Records from a data collection:
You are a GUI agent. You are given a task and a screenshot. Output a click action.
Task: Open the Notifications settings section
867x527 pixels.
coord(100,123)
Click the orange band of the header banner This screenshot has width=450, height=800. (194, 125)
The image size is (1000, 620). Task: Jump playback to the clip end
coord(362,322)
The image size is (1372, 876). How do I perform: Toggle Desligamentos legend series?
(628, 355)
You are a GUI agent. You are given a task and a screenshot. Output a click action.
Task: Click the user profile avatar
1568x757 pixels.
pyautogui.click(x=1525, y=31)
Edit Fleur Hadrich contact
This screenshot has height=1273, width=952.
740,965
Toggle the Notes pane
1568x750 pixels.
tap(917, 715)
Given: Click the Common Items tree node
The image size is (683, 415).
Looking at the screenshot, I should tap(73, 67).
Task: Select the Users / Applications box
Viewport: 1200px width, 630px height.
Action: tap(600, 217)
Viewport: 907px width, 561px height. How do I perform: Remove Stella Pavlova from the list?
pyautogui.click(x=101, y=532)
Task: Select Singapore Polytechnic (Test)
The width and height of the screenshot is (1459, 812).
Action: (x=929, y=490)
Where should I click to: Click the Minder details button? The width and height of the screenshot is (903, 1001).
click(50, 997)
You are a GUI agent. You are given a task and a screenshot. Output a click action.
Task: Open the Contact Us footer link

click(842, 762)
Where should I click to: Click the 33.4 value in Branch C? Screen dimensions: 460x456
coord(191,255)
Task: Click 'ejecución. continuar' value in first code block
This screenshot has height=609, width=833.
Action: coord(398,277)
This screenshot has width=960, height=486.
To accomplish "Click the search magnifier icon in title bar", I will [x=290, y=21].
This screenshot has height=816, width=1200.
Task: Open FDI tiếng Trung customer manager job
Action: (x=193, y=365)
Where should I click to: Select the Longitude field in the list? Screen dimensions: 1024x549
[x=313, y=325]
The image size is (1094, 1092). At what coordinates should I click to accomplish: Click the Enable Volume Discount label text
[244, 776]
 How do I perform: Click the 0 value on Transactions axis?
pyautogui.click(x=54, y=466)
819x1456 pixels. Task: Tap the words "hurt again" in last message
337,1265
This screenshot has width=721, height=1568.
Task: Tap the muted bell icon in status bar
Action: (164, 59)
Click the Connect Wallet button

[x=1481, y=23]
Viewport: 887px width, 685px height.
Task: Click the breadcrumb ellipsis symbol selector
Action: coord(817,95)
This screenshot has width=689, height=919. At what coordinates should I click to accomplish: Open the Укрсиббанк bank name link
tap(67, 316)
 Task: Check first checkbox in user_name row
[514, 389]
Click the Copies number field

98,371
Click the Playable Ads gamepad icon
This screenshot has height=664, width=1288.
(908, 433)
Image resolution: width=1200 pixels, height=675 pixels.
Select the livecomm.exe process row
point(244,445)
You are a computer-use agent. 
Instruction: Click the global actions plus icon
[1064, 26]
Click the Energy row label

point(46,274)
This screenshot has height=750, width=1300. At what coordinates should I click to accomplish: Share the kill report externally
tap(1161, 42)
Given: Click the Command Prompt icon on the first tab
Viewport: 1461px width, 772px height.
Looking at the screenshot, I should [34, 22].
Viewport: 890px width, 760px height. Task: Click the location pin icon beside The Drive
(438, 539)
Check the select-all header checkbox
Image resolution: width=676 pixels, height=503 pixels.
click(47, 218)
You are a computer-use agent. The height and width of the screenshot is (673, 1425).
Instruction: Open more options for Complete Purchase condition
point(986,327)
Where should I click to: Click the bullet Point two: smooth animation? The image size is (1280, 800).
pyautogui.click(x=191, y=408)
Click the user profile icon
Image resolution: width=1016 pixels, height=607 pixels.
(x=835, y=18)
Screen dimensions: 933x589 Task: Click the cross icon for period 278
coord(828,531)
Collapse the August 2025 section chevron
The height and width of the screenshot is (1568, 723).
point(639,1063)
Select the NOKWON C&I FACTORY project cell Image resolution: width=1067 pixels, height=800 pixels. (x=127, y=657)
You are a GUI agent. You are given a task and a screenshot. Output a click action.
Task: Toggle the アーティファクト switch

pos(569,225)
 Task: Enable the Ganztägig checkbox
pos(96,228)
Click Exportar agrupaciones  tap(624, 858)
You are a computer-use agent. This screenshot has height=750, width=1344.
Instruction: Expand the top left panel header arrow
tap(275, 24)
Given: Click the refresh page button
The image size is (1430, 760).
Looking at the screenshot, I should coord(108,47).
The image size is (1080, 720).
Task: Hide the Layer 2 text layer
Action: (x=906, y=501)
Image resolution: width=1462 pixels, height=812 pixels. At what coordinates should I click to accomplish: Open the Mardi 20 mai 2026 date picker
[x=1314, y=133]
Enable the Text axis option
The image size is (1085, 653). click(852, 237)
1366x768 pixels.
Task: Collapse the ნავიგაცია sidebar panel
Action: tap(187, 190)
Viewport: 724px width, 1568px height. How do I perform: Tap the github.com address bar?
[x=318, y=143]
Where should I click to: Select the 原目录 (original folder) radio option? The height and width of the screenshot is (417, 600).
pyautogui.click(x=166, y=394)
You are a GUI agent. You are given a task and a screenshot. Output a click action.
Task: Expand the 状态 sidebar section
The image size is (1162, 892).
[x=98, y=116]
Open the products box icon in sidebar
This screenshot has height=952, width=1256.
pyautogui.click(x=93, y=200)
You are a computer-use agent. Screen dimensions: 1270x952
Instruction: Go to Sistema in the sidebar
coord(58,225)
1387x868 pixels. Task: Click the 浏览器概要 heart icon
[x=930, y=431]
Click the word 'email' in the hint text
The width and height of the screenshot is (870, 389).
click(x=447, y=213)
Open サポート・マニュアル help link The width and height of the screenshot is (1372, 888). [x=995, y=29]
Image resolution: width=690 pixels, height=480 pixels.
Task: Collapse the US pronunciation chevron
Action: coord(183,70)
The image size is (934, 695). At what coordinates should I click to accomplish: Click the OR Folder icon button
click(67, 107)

[Exercise objective]:
Once you find the string "computer" in a line of the records, copy that line.

[Exercise solution]:
You are a computer-use agent. 
You are a computer-use agent. The height and width of the screenshot is (673, 1425).
You are a computer-use agent. This screenshot has height=750, width=1344.
You are a computer-use agent. Screen dimensions: 1270x952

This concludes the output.